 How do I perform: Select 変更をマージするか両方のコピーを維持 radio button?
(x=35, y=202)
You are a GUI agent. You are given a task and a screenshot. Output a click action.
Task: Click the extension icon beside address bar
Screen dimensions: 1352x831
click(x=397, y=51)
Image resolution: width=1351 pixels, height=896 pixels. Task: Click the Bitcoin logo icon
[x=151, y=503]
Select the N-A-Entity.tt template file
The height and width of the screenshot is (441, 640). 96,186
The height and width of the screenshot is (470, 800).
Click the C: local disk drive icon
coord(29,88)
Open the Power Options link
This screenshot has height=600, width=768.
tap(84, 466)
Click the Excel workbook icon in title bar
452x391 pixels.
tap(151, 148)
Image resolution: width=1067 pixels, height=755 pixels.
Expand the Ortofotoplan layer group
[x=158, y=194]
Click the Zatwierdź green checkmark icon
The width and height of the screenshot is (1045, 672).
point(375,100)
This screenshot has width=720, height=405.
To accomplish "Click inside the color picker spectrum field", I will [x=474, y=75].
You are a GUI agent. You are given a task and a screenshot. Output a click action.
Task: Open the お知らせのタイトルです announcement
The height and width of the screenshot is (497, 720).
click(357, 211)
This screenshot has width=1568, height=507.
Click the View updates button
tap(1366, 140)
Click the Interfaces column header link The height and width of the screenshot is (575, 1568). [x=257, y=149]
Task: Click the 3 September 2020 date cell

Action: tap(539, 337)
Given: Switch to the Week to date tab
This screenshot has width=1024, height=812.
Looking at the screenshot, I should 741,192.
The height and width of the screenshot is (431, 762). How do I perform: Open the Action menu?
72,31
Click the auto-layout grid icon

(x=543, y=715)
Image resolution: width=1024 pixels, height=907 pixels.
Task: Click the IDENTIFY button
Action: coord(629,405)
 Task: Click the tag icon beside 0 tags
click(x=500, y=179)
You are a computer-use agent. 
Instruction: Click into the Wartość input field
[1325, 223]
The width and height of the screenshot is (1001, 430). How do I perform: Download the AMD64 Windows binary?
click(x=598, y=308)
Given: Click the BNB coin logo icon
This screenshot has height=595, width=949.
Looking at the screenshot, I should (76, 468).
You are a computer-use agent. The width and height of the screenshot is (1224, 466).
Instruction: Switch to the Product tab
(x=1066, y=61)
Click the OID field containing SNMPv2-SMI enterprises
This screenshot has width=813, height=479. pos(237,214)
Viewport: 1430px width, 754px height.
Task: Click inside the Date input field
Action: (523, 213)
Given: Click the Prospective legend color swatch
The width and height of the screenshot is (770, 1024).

· · · · · · ·

## Assignment
Write out exactly the lines that begin at the one containing "This screenshot has height=595, width=949." and continue through the last line of the data, and only those.

## Response area
This screenshot has height=595, width=949.
Looking at the screenshot, I should (76, 468).
You are a computer-use agent. The width and height of the screenshot is (1224, 466).
Instruction: Switch to the Product tab
(x=1066, y=61)
Click the OID field containing SNMPv2-SMI enterprises
This screenshot has width=813, height=479. pos(237,214)
Viewport: 1430px width, 754px height.
Task: Click inside the Date input field
Action: (523, 213)
Given: Click the Prospective legend color swatch
The width and height of the screenshot is (770, 1024).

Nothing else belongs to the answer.